◆ SOURCE DOCUMENT
[Start of section]

McClure's also serialized Cather's first novel, Alexander's Bridge (1912). While most reviews were favorable, including The Atlantic's, which called the writing "deft and skillful," Cather herself soon saw the novel as weak and shallow.

She followed Alexander's Bridge with three novels set in the Great Plains, which eventually became both popular and critical successes: O Pioneers! (1913), The Song of the Lark (1915), and My Ántonia (1918). Taken together, they are sometimes referred to as her "Prairie Trilogy" a succession of plains-based novels that drew praise for their use of plainspoken language about ordinary people. Sinclair Lewis, for example, lauded her for making Nebraska accessible to the wider world for the first time. After writing The Great Gatsby, F. Scott Fitzgerald lamented that it was a failure in comparison to My Ántonia.

=== 1920s ===
By 1920, Cather was dissatisfied with her publisher, Houghton Mifflin, which had devoted an advertising budget of only $300 to My Ántonia; refused to pay for all the illustrations she had commissioned from Władysław T. Benda for the book; and produced a poorly and cheaply made volume. So, that year, she turned to the young publishing house of Alfred A. Knopf, which had a reputation for supporting its authors through advertising campaigns. She also liked the look of its books and had been impressed with its edition of Green Mansions by William Henry Hudson. She so appreciated their style that all her Knopf books of the 1920s (save for one printing of her short story collection Youth and the Bright Medusa) matched its design on their second and subsequent printings.

Cather was, by then, firmly established as a major American writer, receiving the Pulitzer Prize in 1923 for her World War I-based novel, One of Ours. She followed it with the popular Death Comes for the Archbishop in 1927, selling 86,500 copies in just two years. It has been included on the Modern Library 100 Best Novels of the 20th century.

Two of her three other novels of the decade—A Lost Lady and The Professor's House—elevated her literary status dramatically. She was invited to give several hundred public lectures, earned significant royalties, and sold the movie rights to A Lost Lady. Yet her other novel of the decade, My Mortal Enemy, published in 1926, received no widespread acclaim—and neither she nor her life partner, Edith Lewis, made significant mention of it later in their lives.

Despite her success, she was also subject to harsh criticism, particularly surrounding One of Ours. Her close friend, Elizabeth Shepley Sergeant, saw the novel as a betrayal of the realities of war, not understanding how to "bridge the gap between [Cather's] idealized war vision ... and my own stark impressions of war as lived." Similarly, Ernest Hemingway took issue with her portrayal of war, writing in a 1923 letter, "Wasn't [the novel's] last scene in the lines wonderful? Do you know where it came from? The battle scene in Birth of a Nation. I identified episode after episode, Catherized. Poor woman, she had to get her war experience somewhere."

In 1929, she was elected to the American Academy of Arts and Letters.

=== 1930s ===
By the 1930s, an increasingly large share of critics began to dismiss her as overly romantic and nostalgic, unable to grapple with contemporary issues: Granville Hicks, for instance, charged Cather with escaping into an idealized past to avoid confronting the problems of the present. And it was particularly in the context of the hardships of the Great Depression in which her work was seen as lacking social relevance. Similarly, critics—and Cather herself—were disappointed when her novel A Lost Lady was made into a film; the film had little resemblance to the novel.

[End of section]

◆ THE DATA

[Start of section]

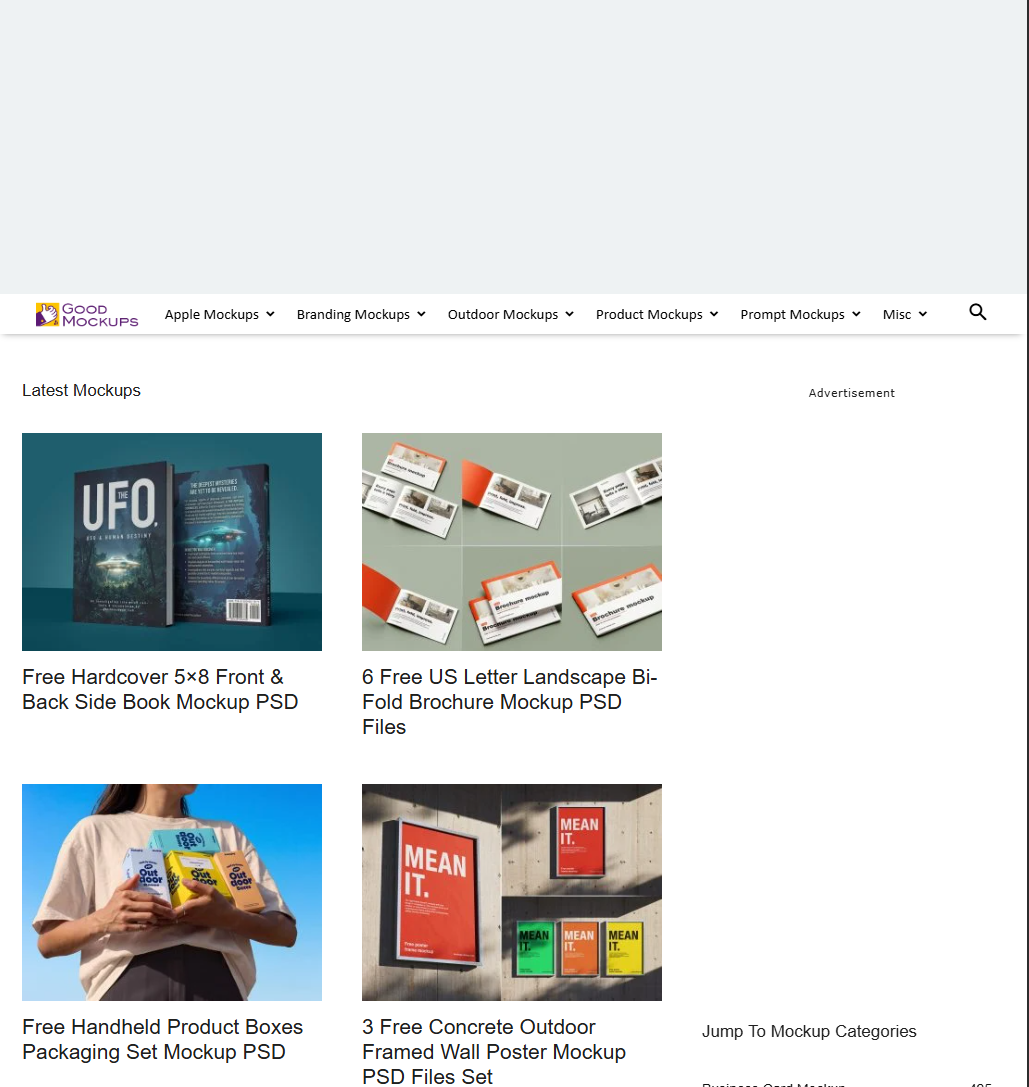
Task: Expand the Apple Mockups dropdown chevron
Action: [270, 315]
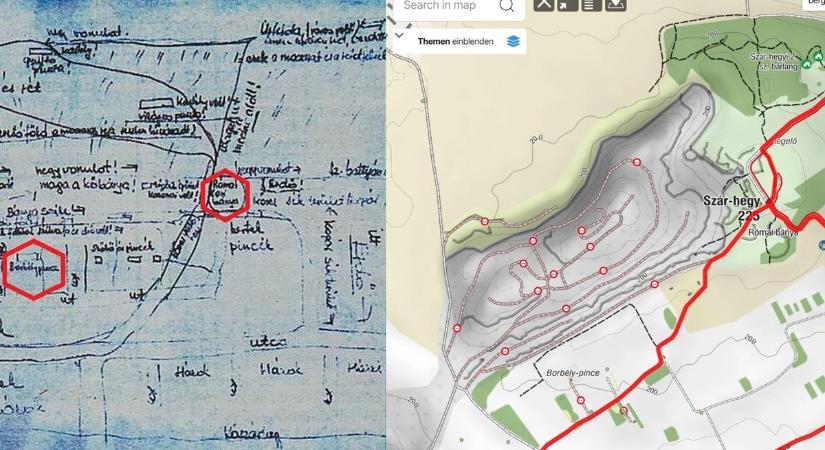Open the list view toolbar icon

pyautogui.click(x=591, y=5)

[End of section]

◆ DIRECTIONS
(1) In the excerpt on Cather's career, list every title followed by a year in parentheses.
(2) Print everything in the excerpt on Cather's career from "In 1929, she" down to "to the novel.".

◆ RESPONSES BY ITEM NUMBER
(1)
Alexander's Bridge (1912)
O Pioneers! (1913)
The Song of the Lark (1915)
My Ántonia (1918)

(2)
In 1929, she was elected to the American Academy of Arts and Letters.

=== 1930s ===
By the 1930s, an increasingly large share of critics began to dismiss her as overly romantic and nostalgic, unable to grapple with contemporary issues: Granville Hicks, for instance, charged Cather with escaping into an idealized past to avoid confronting the problems of the present. And it was particularly in the context of the hardships of the Great Depression in which her work was seen as lacking social relevance. Similarly, critics—and Cather herself—were disappointed when her novel A Lost Lady was made into a film; the film had little resemblance to the novel.